> [GIVEN REQUEST] Copy the records from the line containing "Task: Click the Template dropdown arrow" through the line containing "Image resolution: width=546", including both of those lines, word for word.

> [ENTRIES SUPPLIED]
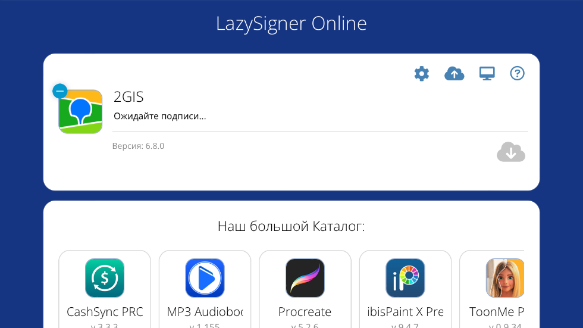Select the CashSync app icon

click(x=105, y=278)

---

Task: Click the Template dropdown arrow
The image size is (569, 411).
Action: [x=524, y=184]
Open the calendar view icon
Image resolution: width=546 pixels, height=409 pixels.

> [TASK ANSWER]
Task: Click the Template dropdown arrow
The image size is (569, 411).
Action: [x=524, y=184]
Open the calendar view icon
Image resolution: width=546 pixels, height=409 pixels.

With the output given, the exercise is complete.